─── Input data

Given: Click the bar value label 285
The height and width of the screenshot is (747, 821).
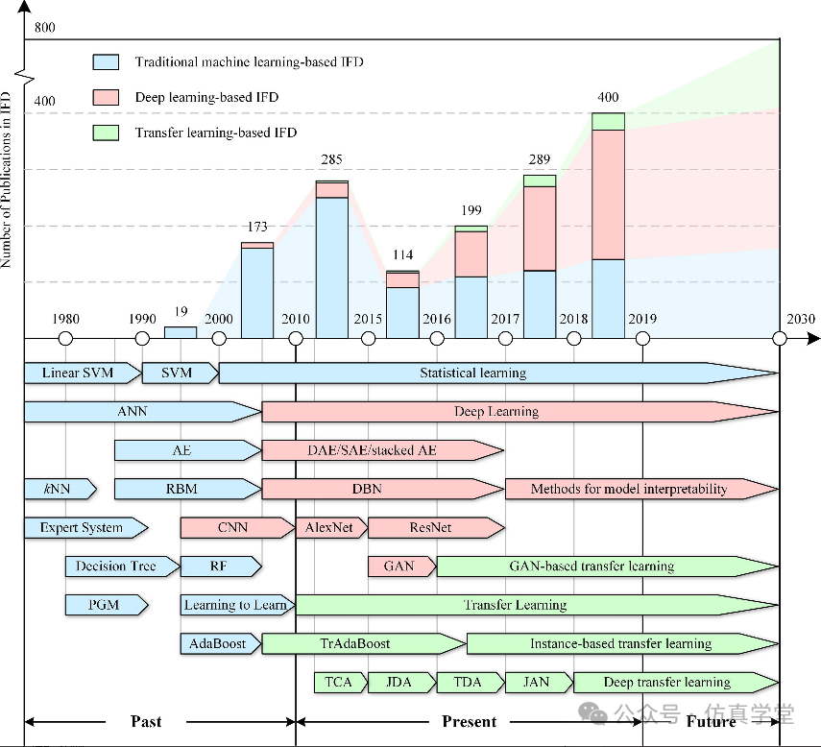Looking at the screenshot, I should (331, 160).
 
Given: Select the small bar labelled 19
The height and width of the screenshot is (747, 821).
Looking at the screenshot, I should (181, 332).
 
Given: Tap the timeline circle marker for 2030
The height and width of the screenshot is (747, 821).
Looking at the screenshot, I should (780, 338).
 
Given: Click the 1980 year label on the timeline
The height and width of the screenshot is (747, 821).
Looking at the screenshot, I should (66, 319).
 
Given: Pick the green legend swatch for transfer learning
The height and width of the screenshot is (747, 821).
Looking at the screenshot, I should (106, 133).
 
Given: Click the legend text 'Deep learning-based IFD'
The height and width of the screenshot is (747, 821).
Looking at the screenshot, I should (206, 98).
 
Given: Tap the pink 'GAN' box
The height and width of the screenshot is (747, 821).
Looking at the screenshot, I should (400, 566).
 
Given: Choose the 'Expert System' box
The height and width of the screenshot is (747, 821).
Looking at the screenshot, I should (85, 527).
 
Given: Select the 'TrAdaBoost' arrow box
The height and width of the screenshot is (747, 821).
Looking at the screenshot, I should (363, 643).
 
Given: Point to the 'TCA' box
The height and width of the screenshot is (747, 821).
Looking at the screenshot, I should (339, 683).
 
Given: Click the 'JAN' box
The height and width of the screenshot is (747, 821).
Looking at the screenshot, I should (537, 683).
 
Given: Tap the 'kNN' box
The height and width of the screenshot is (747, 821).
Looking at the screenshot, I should (59, 489).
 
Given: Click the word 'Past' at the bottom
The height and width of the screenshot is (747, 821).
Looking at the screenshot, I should (146, 721).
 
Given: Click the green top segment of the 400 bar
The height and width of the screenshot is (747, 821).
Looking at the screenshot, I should (609, 121).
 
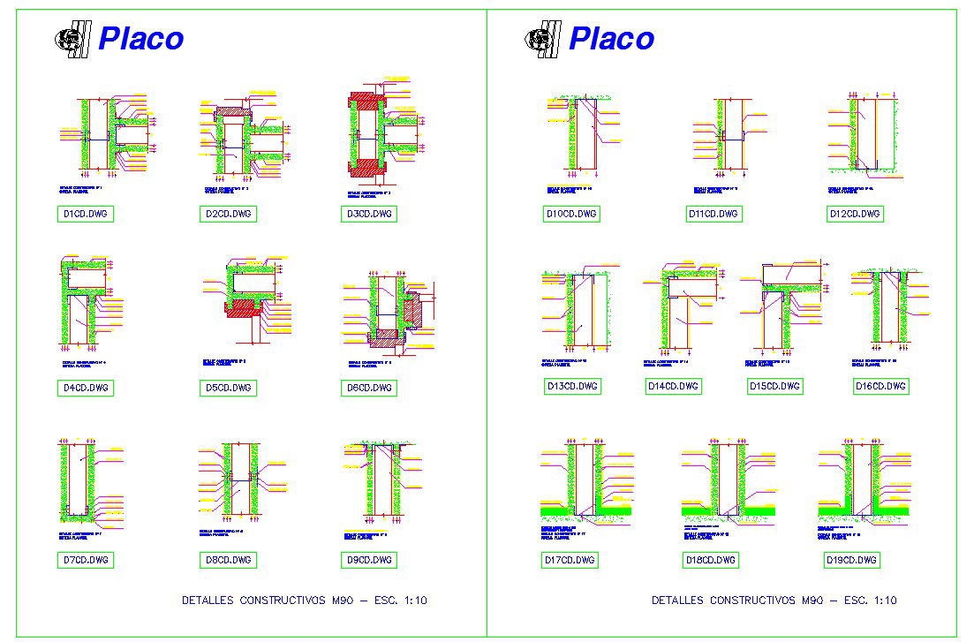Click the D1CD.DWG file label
click(x=87, y=214)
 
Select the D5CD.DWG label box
click(x=229, y=388)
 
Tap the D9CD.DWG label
click(x=370, y=560)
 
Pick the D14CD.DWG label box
click(x=674, y=386)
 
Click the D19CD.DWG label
click(x=852, y=560)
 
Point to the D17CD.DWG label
click(x=570, y=560)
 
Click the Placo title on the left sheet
click(x=141, y=38)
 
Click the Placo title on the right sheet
click(x=611, y=38)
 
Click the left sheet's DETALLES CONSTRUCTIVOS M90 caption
click(x=305, y=600)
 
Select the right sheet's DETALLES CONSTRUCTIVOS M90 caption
click(x=774, y=600)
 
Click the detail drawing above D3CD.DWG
click(x=381, y=132)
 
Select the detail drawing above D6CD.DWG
click(x=389, y=313)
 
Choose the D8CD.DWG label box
click(x=229, y=560)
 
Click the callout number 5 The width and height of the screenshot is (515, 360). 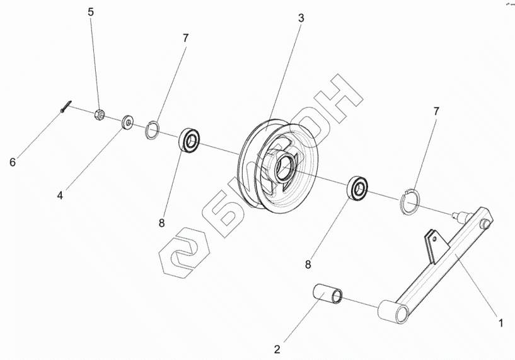(x=90, y=12)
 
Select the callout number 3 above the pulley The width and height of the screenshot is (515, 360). (x=301, y=18)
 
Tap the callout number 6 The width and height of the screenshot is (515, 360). (x=12, y=163)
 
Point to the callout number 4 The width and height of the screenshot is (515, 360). (x=61, y=195)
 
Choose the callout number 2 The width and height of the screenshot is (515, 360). (x=277, y=348)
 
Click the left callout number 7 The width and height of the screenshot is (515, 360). (x=185, y=38)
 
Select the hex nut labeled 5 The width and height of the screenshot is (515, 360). (x=99, y=115)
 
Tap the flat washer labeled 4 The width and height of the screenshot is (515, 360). (x=128, y=120)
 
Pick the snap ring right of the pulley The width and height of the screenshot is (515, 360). (x=410, y=201)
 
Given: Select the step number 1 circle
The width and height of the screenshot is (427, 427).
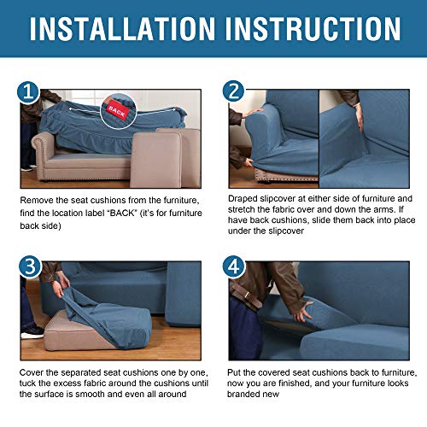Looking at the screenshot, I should (x=29, y=92).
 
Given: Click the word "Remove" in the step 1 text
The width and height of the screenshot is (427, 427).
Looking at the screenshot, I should (x=39, y=200).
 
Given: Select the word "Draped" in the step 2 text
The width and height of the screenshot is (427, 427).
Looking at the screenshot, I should (x=244, y=199).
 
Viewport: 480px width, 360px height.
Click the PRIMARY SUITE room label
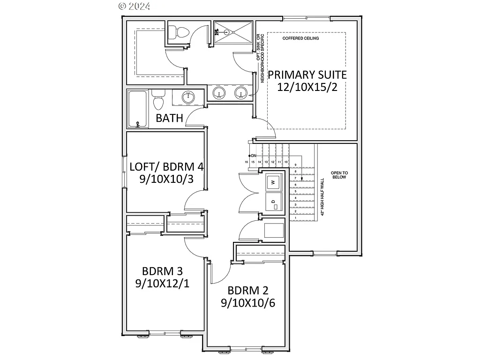pos(307,75)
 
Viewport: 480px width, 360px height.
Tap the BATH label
pos(169,118)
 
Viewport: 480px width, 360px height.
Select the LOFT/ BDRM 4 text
pos(166,166)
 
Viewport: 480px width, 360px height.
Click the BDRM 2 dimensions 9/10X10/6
pos(248,302)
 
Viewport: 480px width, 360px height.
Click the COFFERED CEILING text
pos(300,38)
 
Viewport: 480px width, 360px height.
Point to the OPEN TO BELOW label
pos(339,175)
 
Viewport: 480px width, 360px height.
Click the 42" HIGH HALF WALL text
pos(322,196)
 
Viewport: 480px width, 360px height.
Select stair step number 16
pos(246,162)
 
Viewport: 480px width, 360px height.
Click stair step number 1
pos(296,218)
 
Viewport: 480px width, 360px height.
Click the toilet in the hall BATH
pos(158,100)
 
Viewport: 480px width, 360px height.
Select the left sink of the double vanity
pos(219,93)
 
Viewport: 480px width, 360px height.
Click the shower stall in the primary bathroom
pos(233,32)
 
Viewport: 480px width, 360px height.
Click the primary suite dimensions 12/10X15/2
pos(307,87)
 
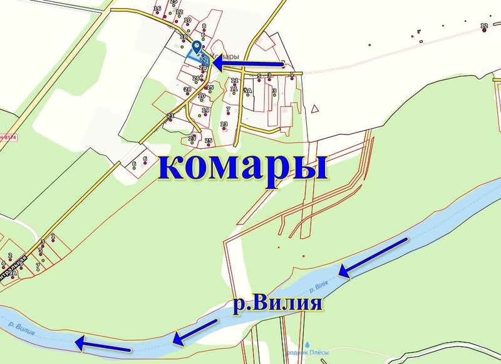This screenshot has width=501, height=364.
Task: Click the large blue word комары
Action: pos(244,167)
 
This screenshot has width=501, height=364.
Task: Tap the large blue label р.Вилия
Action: pos(277,305)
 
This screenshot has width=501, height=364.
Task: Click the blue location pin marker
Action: pos(197,48)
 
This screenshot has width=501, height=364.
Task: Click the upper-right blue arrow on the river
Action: pos(374,257)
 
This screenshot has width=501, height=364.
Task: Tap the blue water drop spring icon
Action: pos(309,343)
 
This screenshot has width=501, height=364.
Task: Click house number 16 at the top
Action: pos(157,9)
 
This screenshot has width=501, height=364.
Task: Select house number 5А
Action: pos(248,91)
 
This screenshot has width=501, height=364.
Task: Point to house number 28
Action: pos(187,89)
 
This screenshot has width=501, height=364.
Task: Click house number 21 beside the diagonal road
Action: pos(170,116)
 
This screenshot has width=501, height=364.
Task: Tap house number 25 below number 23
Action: pos(209,141)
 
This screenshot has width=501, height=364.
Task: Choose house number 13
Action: pos(224,124)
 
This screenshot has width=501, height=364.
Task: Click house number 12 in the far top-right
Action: pos(484,26)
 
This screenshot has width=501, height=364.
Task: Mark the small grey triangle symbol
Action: pos(316,109)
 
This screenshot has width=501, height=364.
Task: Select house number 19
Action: pos(205,111)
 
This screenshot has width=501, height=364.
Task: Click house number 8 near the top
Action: pos(204,26)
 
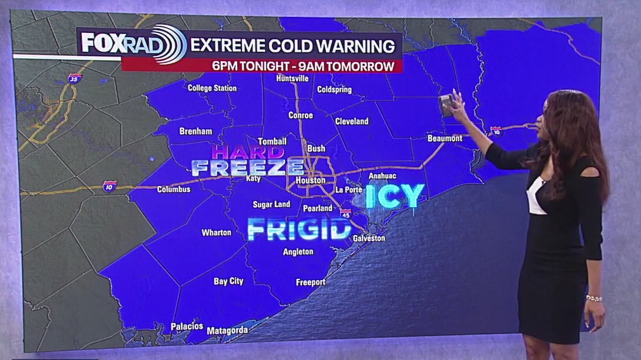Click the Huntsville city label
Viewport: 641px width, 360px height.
293,78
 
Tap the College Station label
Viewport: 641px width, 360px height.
212,88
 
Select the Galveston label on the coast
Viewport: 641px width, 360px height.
369,238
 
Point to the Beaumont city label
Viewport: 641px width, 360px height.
444,138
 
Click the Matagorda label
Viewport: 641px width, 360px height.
227,331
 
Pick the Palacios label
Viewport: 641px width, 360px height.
187,326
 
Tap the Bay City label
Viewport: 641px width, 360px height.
228,281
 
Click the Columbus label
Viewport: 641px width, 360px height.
174,189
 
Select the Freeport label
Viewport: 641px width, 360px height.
310,282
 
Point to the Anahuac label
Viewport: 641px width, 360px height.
382,176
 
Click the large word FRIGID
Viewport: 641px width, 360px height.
300,229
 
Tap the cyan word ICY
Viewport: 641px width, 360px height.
395,196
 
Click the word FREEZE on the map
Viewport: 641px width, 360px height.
248,168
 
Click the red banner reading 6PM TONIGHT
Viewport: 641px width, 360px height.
262,66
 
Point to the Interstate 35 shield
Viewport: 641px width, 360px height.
74,78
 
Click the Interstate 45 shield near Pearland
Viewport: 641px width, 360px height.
346,214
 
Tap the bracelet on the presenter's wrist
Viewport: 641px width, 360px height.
594,298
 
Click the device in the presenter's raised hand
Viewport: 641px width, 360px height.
447,106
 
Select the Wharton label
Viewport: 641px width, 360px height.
217,232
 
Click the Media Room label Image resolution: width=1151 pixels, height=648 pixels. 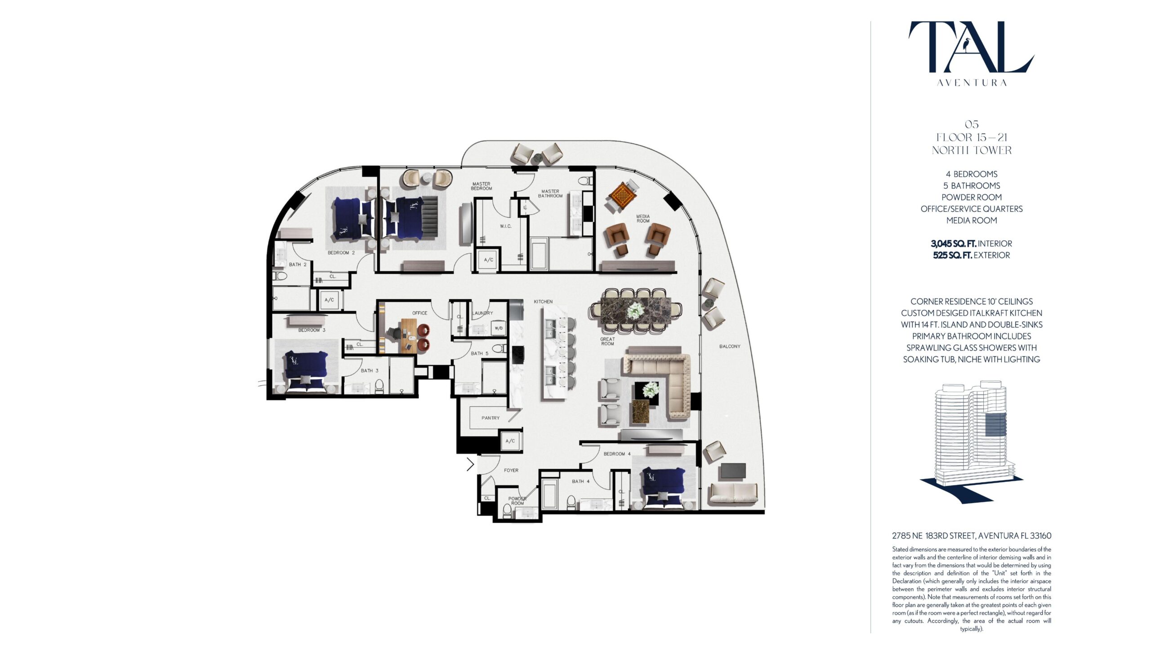click(x=643, y=219)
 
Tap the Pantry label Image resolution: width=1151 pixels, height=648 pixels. click(x=491, y=418)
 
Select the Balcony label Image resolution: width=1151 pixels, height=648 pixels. click(x=730, y=346)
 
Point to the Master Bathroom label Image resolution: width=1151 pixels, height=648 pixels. click(x=550, y=194)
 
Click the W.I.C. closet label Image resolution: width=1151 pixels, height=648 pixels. click(x=506, y=226)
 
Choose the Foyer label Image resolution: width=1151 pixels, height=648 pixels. click(x=511, y=470)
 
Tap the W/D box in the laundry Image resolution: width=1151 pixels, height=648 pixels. click(x=499, y=328)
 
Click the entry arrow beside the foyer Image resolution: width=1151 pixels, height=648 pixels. click(x=470, y=464)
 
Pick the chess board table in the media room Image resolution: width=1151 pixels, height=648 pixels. click(x=622, y=195)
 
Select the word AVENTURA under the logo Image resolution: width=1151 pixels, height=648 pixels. click(x=972, y=83)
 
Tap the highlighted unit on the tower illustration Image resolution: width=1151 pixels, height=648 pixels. click(x=995, y=424)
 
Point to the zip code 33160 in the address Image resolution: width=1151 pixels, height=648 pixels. click(x=1039, y=536)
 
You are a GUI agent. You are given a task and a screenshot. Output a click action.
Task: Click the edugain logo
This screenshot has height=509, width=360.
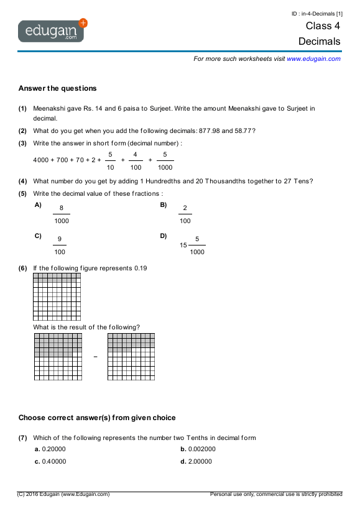(x=52, y=30)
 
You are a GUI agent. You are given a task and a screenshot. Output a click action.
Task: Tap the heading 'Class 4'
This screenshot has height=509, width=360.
(x=323, y=25)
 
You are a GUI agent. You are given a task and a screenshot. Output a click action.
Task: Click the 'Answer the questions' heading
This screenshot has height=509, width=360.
(x=58, y=88)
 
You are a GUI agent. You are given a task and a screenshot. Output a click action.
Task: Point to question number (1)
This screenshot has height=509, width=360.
(x=22, y=108)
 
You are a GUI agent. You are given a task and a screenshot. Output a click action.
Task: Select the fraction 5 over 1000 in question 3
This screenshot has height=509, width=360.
(x=165, y=160)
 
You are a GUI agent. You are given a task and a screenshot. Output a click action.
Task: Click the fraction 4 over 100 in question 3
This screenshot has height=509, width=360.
(x=136, y=160)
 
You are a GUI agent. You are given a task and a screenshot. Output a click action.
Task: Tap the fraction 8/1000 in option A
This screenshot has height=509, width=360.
(x=62, y=214)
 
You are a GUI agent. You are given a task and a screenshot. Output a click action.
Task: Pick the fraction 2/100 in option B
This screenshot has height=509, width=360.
(x=185, y=214)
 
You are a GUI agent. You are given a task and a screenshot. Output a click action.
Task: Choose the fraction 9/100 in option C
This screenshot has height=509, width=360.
(x=59, y=245)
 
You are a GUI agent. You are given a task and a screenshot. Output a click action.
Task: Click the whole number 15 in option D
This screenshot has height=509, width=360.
(x=183, y=245)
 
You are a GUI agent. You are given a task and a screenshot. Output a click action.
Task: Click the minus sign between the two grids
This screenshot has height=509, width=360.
(x=95, y=357)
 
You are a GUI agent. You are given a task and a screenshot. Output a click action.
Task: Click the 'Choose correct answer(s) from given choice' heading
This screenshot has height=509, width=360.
(x=97, y=418)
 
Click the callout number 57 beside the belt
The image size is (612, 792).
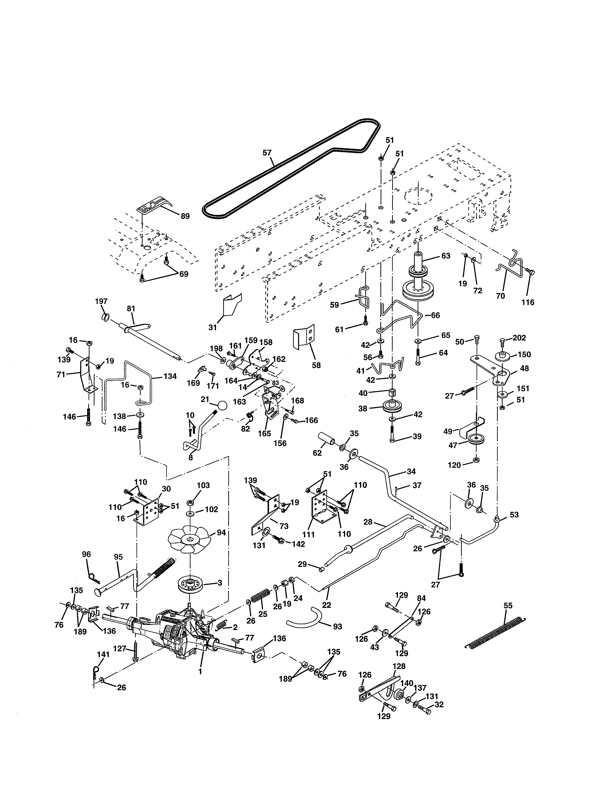tap(267, 153)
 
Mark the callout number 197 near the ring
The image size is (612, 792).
tap(101, 301)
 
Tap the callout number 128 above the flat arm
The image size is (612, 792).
tap(399, 666)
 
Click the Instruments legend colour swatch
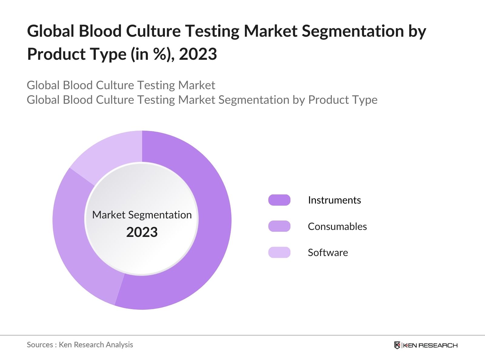[x=279, y=200]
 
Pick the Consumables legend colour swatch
[x=279, y=226]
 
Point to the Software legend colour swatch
[x=279, y=252]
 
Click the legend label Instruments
[x=334, y=200]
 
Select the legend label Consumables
[x=337, y=226]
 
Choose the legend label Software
[x=328, y=252]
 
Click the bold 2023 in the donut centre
[x=142, y=232]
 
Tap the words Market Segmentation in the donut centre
[x=142, y=215]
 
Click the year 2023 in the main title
[x=198, y=54]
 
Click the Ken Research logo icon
[x=397, y=345]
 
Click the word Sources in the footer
[x=40, y=345]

──────

*Exercise task*: Copy the records above word for word, from the line containing "Click the callout number 57 beside the belt" through the end of the records, leaving out the pictures.

*Answer for this exercise*:
Click the callout number 57 beside the belt
The image size is (612, 792).
tap(267, 153)
 
Mark the callout number 197 near the ring
The image size is (612, 792).
tap(101, 301)
 
Tap the callout number 128 above the flat arm
The image size is (612, 792).
tap(399, 666)
 
Click the Instruments legend colour swatch
[x=279, y=200]
 
Pick the Consumables legend colour swatch
[x=279, y=226]
 
Point to the Software legend colour swatch
[x=279, y=252]
 
Click the legend label Instruments
[x=334, y=200]
 
Select the legend label Consumables
[x=337, y=226]
 
Choose the legend label Software
[x=328, y=252]
 
Click the bold 2023 in the donut centre
[x=142, y=232]
 
Tap the words Market Segmentation in the donut centre
[x=142, y=215]
 
Click the year 2023 in the main title
[x=198, y=54]
 
Click the Ken Research logo icon
[x=397, y=345]
 
Click the word Sources in the footer
[x=40, y=345]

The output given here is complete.